Le président: Je m'inquiète au plus haut point à ce sujet parce que c'est une région du Canada qui semble s'efforcer de faire bénéficier l'ensemble de la collectivité de la ressource. D'autres collectivités se sont tournées vers les grandes entreprises qui donnent des permis, avec la bienveillante participation du MPO, lequel octroie ces permis aux grandes entreprises.
Dans le nord, on semble avoir une manière rafraîchissante de considérer la ressource comme un avantage appartenant à l'ensemble de la collectivité et non pas aux grandes entreprises. Je ne suis pas socialiste, loin de là, mais c'est bon de voir la collectivité bénéficier d'un tel avantage. Si l'on propose d'établir dans le nord les mêmes arrangements de pêche que dans le sud, l'avantage d'une ressource communautaire pourrait disparaître. Cela m'inquiète beaucoup. Je vais examiner cela de plus près parce que je comprends le message.

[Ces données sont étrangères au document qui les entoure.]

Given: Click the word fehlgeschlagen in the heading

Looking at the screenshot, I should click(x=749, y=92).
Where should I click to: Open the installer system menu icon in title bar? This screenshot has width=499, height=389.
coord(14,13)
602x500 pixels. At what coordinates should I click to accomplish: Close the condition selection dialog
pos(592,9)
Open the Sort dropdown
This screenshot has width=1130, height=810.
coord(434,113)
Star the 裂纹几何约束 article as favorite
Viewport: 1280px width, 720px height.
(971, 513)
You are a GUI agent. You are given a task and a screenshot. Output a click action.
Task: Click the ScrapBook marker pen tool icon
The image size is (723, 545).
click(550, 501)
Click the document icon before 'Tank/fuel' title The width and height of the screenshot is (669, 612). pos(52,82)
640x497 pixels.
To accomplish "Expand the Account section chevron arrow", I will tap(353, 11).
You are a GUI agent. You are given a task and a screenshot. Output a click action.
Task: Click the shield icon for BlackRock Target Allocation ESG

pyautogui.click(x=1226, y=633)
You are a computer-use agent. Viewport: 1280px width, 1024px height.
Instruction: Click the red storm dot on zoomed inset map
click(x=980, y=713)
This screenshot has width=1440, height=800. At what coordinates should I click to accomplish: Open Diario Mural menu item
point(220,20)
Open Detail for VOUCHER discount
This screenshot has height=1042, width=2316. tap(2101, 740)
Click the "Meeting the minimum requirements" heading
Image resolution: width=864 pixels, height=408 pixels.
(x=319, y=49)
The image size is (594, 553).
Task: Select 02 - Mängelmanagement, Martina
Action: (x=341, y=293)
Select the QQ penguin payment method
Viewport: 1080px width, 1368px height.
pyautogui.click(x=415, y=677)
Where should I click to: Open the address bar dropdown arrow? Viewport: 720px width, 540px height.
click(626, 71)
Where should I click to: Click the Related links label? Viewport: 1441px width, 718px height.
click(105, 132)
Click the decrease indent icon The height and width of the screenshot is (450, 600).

M. Greig: Pour nous, c'est important. Même si l'accès à la ressource était accordé à un particulier, pas l'accès étendu qu'on nous accorde, mais des allocations plus limitées dans la région ou à une localité dotée de l'infrastructure voulue, alors je pourrais comprendre cela, parce que la collectivité en serait avantagée tout autant que le particulier. Cependant, le particulier risque des capitaux. Si l'on adopte une vision d'ensemble, il est certain que l'approche régionale est bien meilleure. Si vous étudiez le dossier des quotas de développement communautaire en Alaska, vous apprendrez que M. Gregory Fisk, anciennement de Makivik, s'en occupe et qu'il connaît très bien la manière dont nous avions organisé tout cela avant son retour en Alaska.
Le président: Le comité voudra peut-être se pencher de nouveau sur la question de la valeur et de l'avantage pour une collectivité d'être titulaire des quotas, par opposition à des intérêts privés qui en seraient titulaires. Nous avons examiné cette question il y a un certain nombre d'années et il vaudrait peut-être la peine de revenir là-dessus.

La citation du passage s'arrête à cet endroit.